Eileen Power’s Medieval Women as a general reference book; the one that’s the best about the region is Montaillou, The Portrait of Life in a Medieval Village. I also learned a little about how to speak the old Occitan language from a book and CD I discovered.
Tell us about those Albigensian Cathars.
The Cathar religion that flourished in that part of France is very humble. It came from Bulgaria and Germany and their Christian beliefs were simple and very different from Catholicism, which put them at odds with the powerful Papist majority that dominated most of Europe. There was no holy Trinity, because they believed Jesus was an ordinary man who married and had children; there was no Hell, only Heaven; and attaining a state of perfection was the only way to get to Heaven.

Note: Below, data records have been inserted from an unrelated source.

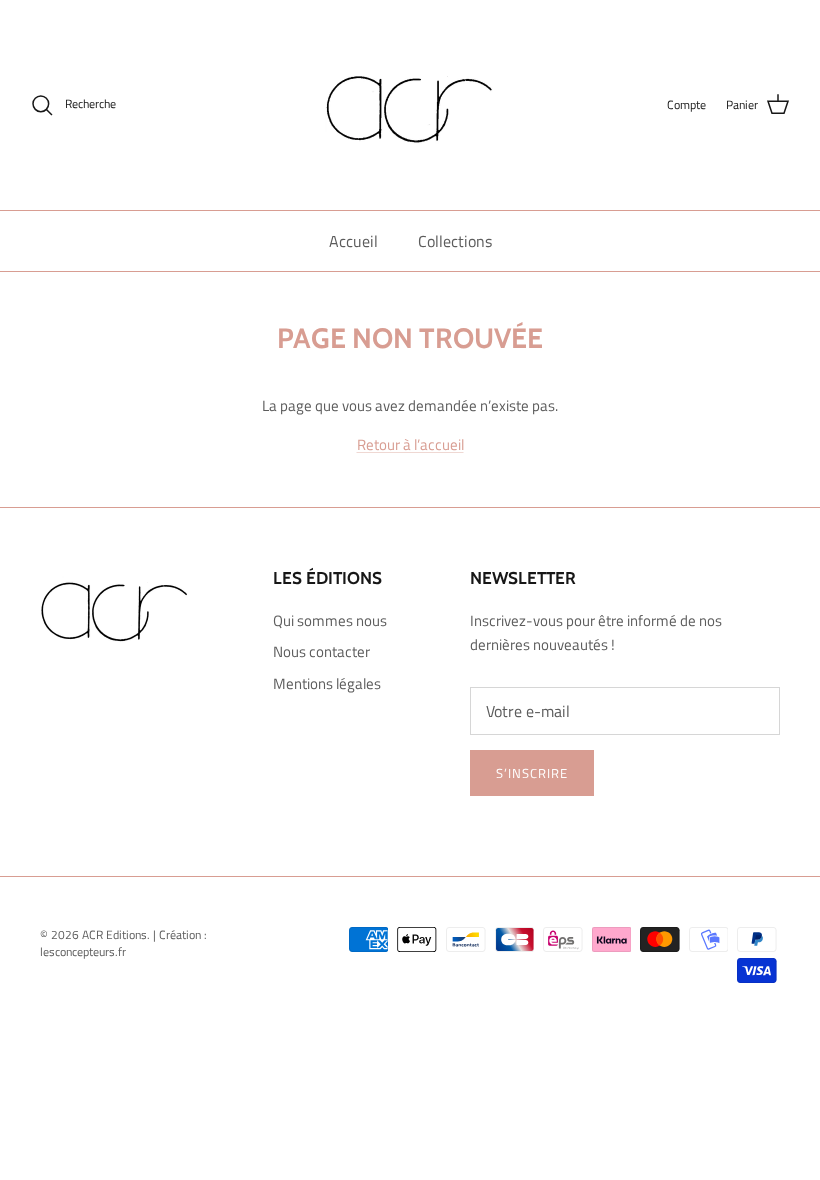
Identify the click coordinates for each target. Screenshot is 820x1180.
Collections (455, 241)
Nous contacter (321, 651)
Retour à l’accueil (410, 444)
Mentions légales (327, 683)
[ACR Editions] (410, 105)
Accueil (353, 241)
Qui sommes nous (330, 620)
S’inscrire (532, 773)
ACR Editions (114, 934)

Many Cathars led very ascetic lives in order to attain perfection before they died. If they didn’t, they would return in some reincarnated form and try again. Important for my story is that women were just as powerful in that religious hierarchy, and indeed women comprised the majority of Cathars. Their teachings and beliefs terrified the Catholic church, which thought there should be no other teachings but theirs. So the Cathars were horribly hounded and persecuted. The Albigensian Crusades were the only crusades waged by Christians on Christians. It was brutal and bloody.
Who of your minor characters wormed his or her unexpected way into your heart in Voices in the Mist?
Baron de Balascon. He is a complicated person, with divided loyalties, and he charmed me. I did have some grudging respect for the mother-in-law, who had dynastic reasons for being the antagonistic person she was.
What is your next project?
I am publishing The Portraitist with She Writes Press in August 2022. It’s about the 18th-century French artist, Adelaïde Labille-Guiard, whose self-portrait has always been one of my favorite paintings in the Metropolitan Museum in NYC.
What is the last book you read?
Whereabouts by Jumpa Lahiri. It is magnificent. Oh, and James Mitchell Kaplan’s lovely book Rhapsody—about Gershwin.